Nota Stampa
Oggi, con la sentenza di primo grado sul processo “Angeli e Demoni”, si chiude una vicenda che ha profondamente segnato il nostro territorio dal luglio del 2019. Dopo anni di attesa, possiamo finalmente affermare che la giustizia ha fatto il suo corso, distinguendo i fatti dalle narrazioni distorte.
Chi ha responsabilità di governo e politiche e ha strumentalizzato cercando di lucrare consenso su questa vicenda oggi dovrebbe chiedere scusa.
Esprimo personale soddisfazione per l’esito del processo, che ha portato all’assoluzione della quasi totalità degli imputati, con l’eccezione di tre condanne con pena sospesa. La verità giudiziaria conferma ciò che in molti, conoscendo la realtà dei nostri servizi sociali e del tessuto istituzionale, hanno sempre sostenuto: il racconto pubblico è stato spesso alterato, strumentalizzato e usato per fini politici, senza riguardo per la verità e senza successo duraturo.

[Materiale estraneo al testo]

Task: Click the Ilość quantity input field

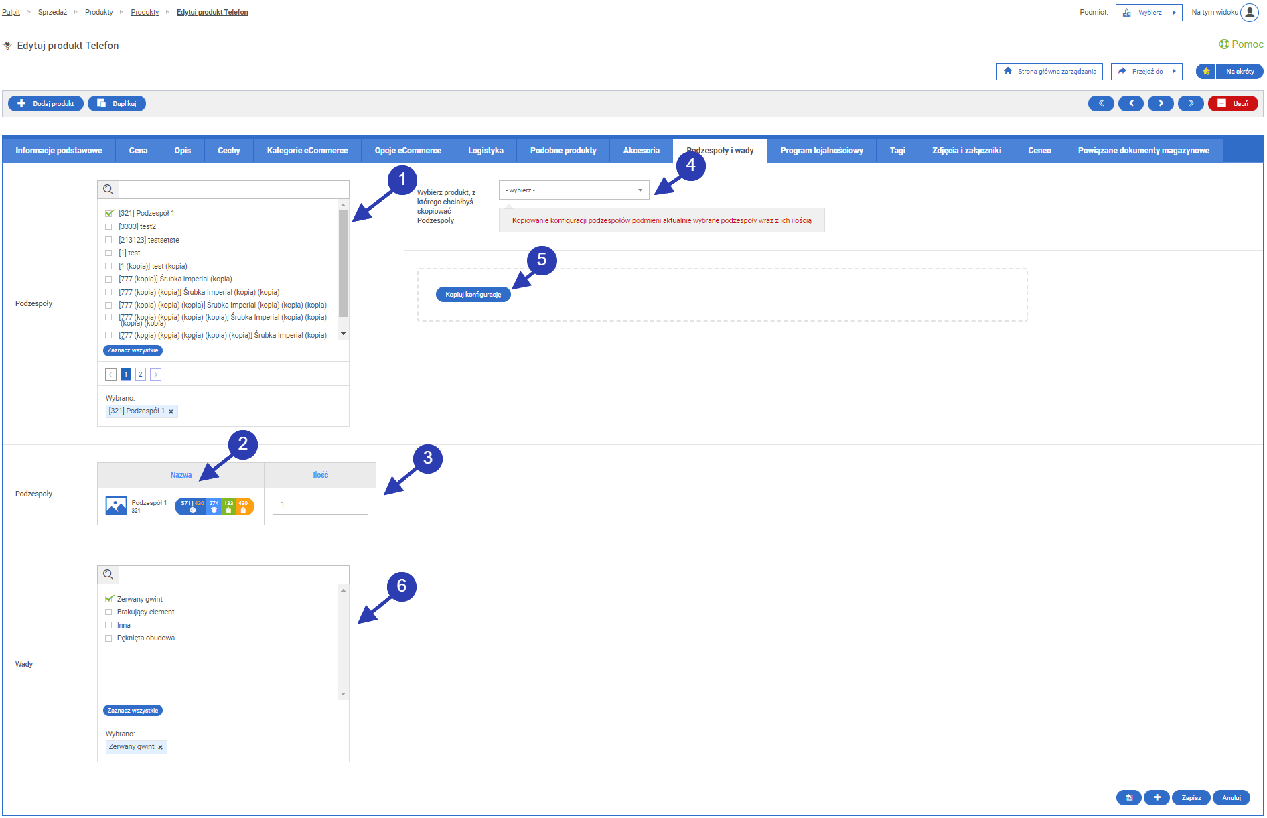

A uscire feriti da questa vicenda non sono solo le persone coinvolte ingiustamente – la cui dignità oggi viene in parte restituita – ma soprattutto i più fragili: i minori. Vittime due volte, prima degli eventi oggetto d’indagine e poi dell’esposizione mediatica e politica che ha trasformato il dolore in polemica.

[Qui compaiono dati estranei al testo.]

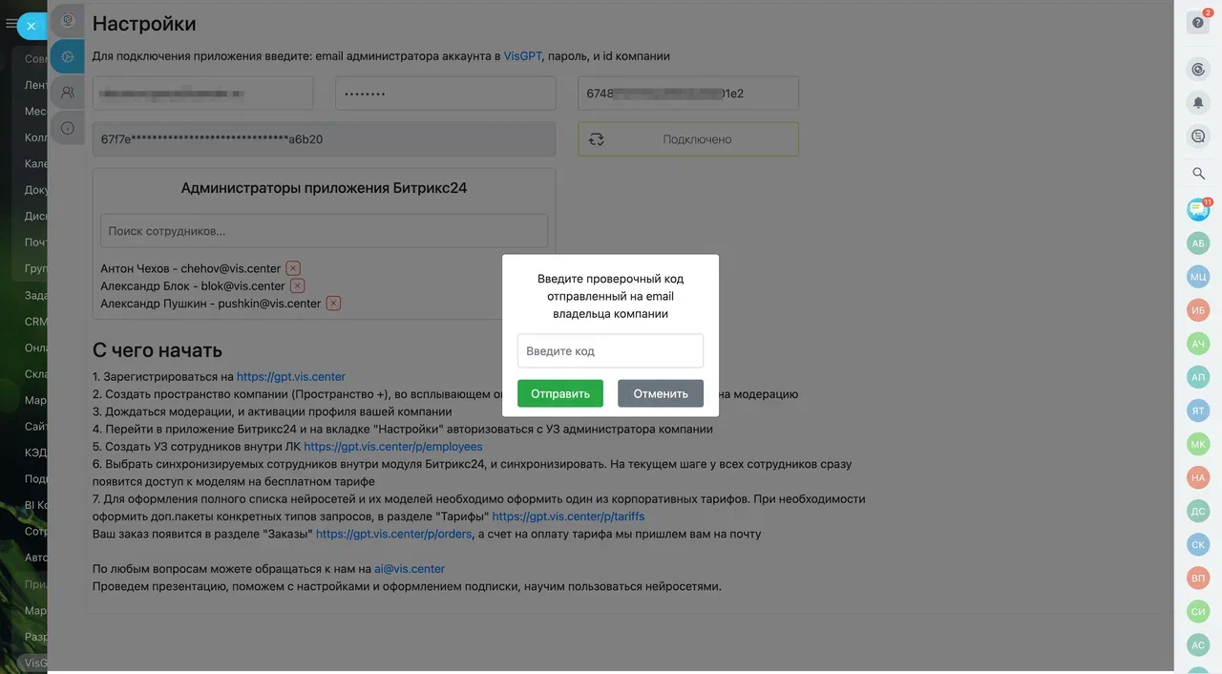Click the Отменить button
The image size is (1222, 674).
coord(661,393)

Facendo affidamento nell’operato della magistratura oggi è stato restituito un quadro più giusto e umano dei fatti. Ora, è necessario ricostruire la fiducia nella nostra rete dei servizi, rafforzare la tutela dei minori e difendere con ancora più determinazione i principi fondamentali della nostra comunità: verità, giustizia e rispetto.